М. Чудакова: «Один из способов преодолевать цензуру (мы искали разные способы), среди прочего: Тыняновские чтения мы задумали на родине Тынянова еще и потому, что “от их всевидящего ока, от их всеслышащих ушей” подальше. Латвия, Резекне, это маленький город. Подальше. И издавать, я решила обязательно издавать сборник. Мне никто не верил, что они могут быть, что Тыняновские чтения могут издаваться в Латвии: – Вы что? на русские темы в Латвии издавать такой научный, высоконаучный сборник? Но я говорю: “Мы попробуем”».

«Я там ходила в Министерство просвещения латвийское, доказывала, что это методические рекомендации музею, к работе музея Тынянова в Резекне, а музей – это школьный музей. Это полкласса занимала комнатка с экспонатами тогда. Я сказала: “да, вот под грифом музея мы будем издавать это в качестве методических рекомендаций”. И да, это была попытка, во-первых, собрать людей для свободного научного разговора, что и было (вот этим летом будет 20-летие Тыняновских чтений). А, во-вторых, издавать сборники, чтобы там не было, – как и среди докладов, – не было никакой чепухи демагогической. Обычно разбавлялись конференции, вообще приглашения рассылались по институтам, кто приедет. Мы рассылали только персональные приглашения и, так сказать, по негласному уговору ни слова демагогии. Только дельные доклады».

«Дело было в том, чтобы рисковать, пробовать. Был, например, случай уже в Тыняновском сборнике, не с моей работой, – а я уговорила Лидию Яковлевну Гинзбург <опубликовать> ее эссе мемуарное, которое она писала только для самой себя и для очень узкого круга, она читала каждому индивидуально это. О 20-х–30-х годах замечательное свое повествование. Оно называлось тогда “Марина Цветаева и Пугачев”. И я была первая, кто, прослушав, сказал ей: “Лидия Яковлевна, а давайте попробуем. (Это был 84-й год.) Попробуем напечатать. Я попробую напечатать в Тыняновском сборнике”. Она своим неповторимым голосом сказала: “Ну что вы, Мариэтта Омаровна, это абсолютно невозможно”».

«На что я сказала: “Ну так ничто ж не мешает попробовать”. У меня было твердое ощущение, что пробовать надо, что цензуру пройдет. Мне стоило труда этого замечательного человека уговорить попробовать. Я сыграла роль цензора. Я сказала: “Единственная у меня к вам просьба: заглавие «Марина Цветаева и Пугачев» не пройдет. На него сразу обратят внимание. Нужно другое название”. Она сказала: “Мне очень важно это заглавие”. На что я сказала ей: “Лидия Яковлевна, – тоже меня осенило, – а вы сделайте так. Заглавие придумайте другое, а начните свое повествование такими словами: эти заметки должны были называться «Марина Цветаева и Пугачев»”. Она так и сделала».
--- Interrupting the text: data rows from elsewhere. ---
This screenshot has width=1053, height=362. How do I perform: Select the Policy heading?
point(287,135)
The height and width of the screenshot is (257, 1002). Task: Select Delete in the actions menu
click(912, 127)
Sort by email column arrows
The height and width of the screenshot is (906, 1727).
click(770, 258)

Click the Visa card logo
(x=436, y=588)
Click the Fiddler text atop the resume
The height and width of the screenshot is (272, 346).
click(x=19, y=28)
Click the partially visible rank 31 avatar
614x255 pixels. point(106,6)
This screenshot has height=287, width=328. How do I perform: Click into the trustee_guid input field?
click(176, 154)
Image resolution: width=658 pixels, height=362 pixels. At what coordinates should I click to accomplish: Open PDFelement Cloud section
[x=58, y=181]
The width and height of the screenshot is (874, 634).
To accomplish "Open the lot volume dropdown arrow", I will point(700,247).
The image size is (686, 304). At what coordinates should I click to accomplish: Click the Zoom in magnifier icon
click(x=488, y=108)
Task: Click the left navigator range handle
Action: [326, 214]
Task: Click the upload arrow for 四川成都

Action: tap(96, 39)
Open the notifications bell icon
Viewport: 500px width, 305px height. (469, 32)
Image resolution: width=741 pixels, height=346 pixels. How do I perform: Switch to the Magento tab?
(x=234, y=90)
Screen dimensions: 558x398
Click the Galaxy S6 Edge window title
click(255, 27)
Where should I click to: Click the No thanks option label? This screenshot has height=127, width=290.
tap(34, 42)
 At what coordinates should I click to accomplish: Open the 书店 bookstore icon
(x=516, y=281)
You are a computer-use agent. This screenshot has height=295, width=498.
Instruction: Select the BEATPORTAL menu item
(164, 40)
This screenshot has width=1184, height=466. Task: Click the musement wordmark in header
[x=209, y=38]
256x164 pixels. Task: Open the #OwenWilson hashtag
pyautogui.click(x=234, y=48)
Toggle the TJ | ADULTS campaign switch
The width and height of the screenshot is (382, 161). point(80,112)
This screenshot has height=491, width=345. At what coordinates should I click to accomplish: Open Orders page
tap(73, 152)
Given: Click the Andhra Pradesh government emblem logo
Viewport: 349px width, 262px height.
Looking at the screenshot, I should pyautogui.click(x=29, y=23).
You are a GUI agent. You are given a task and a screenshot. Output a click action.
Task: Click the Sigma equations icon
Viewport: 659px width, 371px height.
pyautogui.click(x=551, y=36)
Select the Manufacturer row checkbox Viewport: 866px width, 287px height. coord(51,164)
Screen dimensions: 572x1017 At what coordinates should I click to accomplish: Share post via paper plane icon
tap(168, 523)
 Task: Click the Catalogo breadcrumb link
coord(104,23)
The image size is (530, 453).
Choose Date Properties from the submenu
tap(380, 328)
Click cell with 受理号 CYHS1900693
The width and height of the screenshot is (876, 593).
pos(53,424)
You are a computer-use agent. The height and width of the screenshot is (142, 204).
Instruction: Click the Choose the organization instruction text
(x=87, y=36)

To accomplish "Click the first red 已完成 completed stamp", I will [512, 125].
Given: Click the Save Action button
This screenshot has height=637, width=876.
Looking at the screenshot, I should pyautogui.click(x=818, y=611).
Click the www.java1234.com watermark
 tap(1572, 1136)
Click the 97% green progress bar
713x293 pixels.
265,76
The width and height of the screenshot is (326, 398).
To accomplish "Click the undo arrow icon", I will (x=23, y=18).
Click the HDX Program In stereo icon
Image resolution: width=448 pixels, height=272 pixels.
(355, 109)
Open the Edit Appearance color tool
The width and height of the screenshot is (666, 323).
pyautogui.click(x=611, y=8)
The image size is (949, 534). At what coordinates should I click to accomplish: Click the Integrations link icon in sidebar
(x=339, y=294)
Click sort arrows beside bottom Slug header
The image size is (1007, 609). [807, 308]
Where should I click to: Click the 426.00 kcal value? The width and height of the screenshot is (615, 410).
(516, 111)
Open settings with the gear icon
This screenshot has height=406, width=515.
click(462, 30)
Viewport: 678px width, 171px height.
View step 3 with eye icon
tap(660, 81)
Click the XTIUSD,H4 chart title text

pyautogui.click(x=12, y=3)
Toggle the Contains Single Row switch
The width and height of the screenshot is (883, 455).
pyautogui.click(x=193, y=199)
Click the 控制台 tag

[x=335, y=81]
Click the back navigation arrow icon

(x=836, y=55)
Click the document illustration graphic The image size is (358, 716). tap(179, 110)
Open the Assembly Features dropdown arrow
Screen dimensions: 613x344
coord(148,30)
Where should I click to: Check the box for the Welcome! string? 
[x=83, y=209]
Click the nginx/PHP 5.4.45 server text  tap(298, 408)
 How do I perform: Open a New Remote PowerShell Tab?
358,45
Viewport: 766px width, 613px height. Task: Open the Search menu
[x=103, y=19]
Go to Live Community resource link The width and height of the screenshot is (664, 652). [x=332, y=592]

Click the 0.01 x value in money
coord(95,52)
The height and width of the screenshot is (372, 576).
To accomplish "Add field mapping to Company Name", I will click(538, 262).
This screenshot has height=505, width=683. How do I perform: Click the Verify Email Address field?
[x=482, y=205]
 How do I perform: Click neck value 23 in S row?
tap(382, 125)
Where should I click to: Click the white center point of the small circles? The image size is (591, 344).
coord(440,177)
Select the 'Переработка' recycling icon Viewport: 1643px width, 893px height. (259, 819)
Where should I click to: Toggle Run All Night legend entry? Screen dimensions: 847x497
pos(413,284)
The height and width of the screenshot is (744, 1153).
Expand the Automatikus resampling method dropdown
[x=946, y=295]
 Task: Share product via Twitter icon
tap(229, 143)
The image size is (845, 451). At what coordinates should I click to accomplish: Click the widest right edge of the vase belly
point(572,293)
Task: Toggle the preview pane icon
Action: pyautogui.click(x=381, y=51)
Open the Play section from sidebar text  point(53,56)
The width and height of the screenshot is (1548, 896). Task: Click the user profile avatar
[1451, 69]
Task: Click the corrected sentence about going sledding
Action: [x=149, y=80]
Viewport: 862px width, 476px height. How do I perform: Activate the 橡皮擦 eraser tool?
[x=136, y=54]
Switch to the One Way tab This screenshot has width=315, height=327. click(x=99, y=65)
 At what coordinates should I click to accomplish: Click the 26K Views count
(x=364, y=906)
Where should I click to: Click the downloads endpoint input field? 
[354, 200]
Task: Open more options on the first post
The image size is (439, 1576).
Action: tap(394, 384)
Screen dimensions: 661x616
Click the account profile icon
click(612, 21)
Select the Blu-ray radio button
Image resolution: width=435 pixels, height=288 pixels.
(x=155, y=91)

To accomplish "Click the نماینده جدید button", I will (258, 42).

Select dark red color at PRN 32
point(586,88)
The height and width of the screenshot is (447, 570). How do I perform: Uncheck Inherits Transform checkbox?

«Это было напечатано в советское время. Еще смешная подробность: когда мой соредактор Юра Цивьян, известный киновед, это читал (я дала ему это прочитать: вот это мы сейчас помещаем в Тыняновский сборник, вы член редколлегии). Он остроумный очень человек, он прочитал и сказал: “Так, Мариэтта, только если печатать, то поскорее, дома это хранить нельзя”».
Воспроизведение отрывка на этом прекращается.